Maybe bike racing would be easier if I was a smaller dude...

I finished this race wondering what the hell is going on. I have been training my ass off and the races here seem to keep getting harder. In the states the racing is much easier it seems. Racing here I feel like I am a brand new Cat 4 rider. I get it, racing is supposed to be tough, but I sat in and conserved the whole race and had absolutely nothing to give at the end. And by no means do I consider myself to be a weak rider. This off season I have some thinking and reworking to do, to see what needs to be done moving forwards.

Keeping up with the data sharing, here is my power data histogram for the road race (almost 4hrs). The bins are 10watts wide I believe. 



Time trial results: http://racetiming.ca/results/1643-1.htm
Road race results: http://racetiming.ca/results/1644-1.htm
If you want more pictures from races, there are a lot of great ones here: http://www.ivanrupes.com

Thursday, August 25, 2016

Provincial Crit Champs -2nd!

I am starting to learn that in order to get results, I need to race with my head first, then my legs. Keeping this one short again, I was able to ride a bit smarter on Sunday than all other crits this year. There is still work to be done, that is certain, but at least I am heading into the right direction. The bigger news is I picked up a used stages power meter before the race, so I can now share power data from the races with you. That is the fun stuff! If you want to see specific kinds of data just out of curiosity, or to help with your training, leave a comment and I will try to include it in future posts!

I could talk about how the race went, but Canadian Cyclist has a beautiful gallery that should tell the story. You can find it HERE. And yes, I have been racing crits with a mouth guard. I don't feel like going through a whole bunch of dental work again if I can avoid it, plus it looks sort of menacing. 



Histogram of power. It includes my warm up and cool down so it might be shifted to the left a bit. My max 1min power was just about 500W. I wouldn't mind if it were closer to 700...

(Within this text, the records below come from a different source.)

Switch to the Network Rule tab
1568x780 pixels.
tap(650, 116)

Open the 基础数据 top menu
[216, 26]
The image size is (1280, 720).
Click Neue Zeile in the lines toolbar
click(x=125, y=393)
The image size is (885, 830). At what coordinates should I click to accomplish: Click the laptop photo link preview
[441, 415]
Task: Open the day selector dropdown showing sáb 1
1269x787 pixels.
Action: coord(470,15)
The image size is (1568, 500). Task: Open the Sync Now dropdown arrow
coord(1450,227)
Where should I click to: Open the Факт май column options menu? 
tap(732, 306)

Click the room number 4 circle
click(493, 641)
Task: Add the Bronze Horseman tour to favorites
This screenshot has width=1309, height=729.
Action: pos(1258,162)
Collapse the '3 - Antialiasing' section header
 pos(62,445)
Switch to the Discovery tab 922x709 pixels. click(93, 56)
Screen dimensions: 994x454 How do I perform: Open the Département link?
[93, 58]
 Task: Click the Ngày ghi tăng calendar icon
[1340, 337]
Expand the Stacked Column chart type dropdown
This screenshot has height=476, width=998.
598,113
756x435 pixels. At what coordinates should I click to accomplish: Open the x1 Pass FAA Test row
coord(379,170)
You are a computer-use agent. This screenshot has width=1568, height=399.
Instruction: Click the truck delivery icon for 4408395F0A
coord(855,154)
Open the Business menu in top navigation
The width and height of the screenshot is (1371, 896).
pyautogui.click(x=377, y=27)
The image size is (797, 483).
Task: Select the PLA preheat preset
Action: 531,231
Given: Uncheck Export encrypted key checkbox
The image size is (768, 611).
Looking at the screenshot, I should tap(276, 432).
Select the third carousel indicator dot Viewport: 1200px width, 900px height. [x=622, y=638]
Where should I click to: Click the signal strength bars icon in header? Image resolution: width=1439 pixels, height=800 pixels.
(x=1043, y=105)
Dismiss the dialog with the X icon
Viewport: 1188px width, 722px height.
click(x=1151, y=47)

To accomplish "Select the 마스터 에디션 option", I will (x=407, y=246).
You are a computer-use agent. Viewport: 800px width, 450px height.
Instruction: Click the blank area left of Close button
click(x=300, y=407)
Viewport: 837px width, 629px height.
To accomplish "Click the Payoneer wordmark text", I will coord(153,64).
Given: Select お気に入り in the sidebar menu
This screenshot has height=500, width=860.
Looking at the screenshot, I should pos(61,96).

Cadence histogram. The peak is centred close to 100rpm. I am more of a spinner meaning my cardio is stronger than the musculature pushing the pedals. If you are new to cycling, it is typically the reverse, so you tend to ride with lower rpm (70-80). 
Up next for me is Provincial TT and road race this coming weekend, then the big Green Mountain Stage Race to finish off the season! I am also doing Tour de Hans for fun at the end of September. If you are around, I would suggest checking it out, a free* beer awaits at the finish! (*you technically paid for it when you signed up). Hope everyone has been able to enjoy their summer. Hopefully a beautiful autumn awaits!

Monday, August 15, 2016

Rochester Twilight Criterium

It has been a while since my last update. My racing has had it's up's and down's with a highlight 5th in Buffalo in the mens 1/2 field. I also finally pulled off a 45km/h time trial at the Hamilton cycling club's Indian trail 14.6km course. That has been a goal of mine for a few years, so it was amazing to finally check that off.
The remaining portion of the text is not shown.